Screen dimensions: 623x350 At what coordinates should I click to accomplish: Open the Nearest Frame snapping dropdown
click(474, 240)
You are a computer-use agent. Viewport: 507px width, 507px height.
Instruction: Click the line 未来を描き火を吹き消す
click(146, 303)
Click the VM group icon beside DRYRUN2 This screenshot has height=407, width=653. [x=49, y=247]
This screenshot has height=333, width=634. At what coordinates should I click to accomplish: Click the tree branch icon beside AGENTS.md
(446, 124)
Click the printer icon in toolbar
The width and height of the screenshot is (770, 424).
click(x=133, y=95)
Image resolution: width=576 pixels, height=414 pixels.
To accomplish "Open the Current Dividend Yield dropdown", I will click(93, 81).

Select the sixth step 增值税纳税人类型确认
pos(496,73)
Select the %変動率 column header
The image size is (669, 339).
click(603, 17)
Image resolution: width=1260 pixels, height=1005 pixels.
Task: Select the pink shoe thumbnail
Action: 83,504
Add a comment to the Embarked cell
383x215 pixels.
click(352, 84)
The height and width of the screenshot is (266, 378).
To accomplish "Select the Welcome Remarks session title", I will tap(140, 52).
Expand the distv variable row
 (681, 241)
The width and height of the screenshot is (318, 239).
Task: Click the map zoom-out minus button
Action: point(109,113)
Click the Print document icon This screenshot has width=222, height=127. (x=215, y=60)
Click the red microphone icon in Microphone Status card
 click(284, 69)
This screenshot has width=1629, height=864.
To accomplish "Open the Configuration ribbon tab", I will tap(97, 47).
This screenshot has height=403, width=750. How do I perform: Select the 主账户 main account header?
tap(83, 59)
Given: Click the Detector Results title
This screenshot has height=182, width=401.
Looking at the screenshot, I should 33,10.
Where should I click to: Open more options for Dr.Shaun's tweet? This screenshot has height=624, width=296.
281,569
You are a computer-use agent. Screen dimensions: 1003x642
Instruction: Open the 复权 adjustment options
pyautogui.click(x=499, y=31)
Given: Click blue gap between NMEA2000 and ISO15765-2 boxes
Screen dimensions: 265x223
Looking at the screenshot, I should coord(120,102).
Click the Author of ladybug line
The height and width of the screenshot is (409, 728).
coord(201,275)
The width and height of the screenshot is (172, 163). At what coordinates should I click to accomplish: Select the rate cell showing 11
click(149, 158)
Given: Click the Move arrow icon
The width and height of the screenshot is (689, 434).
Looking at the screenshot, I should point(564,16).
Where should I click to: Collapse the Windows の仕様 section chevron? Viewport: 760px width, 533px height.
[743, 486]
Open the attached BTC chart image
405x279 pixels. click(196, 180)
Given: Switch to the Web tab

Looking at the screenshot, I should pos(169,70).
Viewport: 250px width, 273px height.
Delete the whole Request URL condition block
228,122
+++
Please make an exact copy of the lines above from the line with "This screenshot has height=182, width=401." through the line with "You are a computer-use agent. Screen", both ends included.

◆ ANSWER SPACE:
This screenshot has height=182, width=401.
Looking at the screenshot, I should 33,10.
Where should I click to: Open more options for Dr.Shaun's tweet? This screenshot has height=624, width=296.
281,569
You are a computer-use agent. Screen dimensions: 1003x642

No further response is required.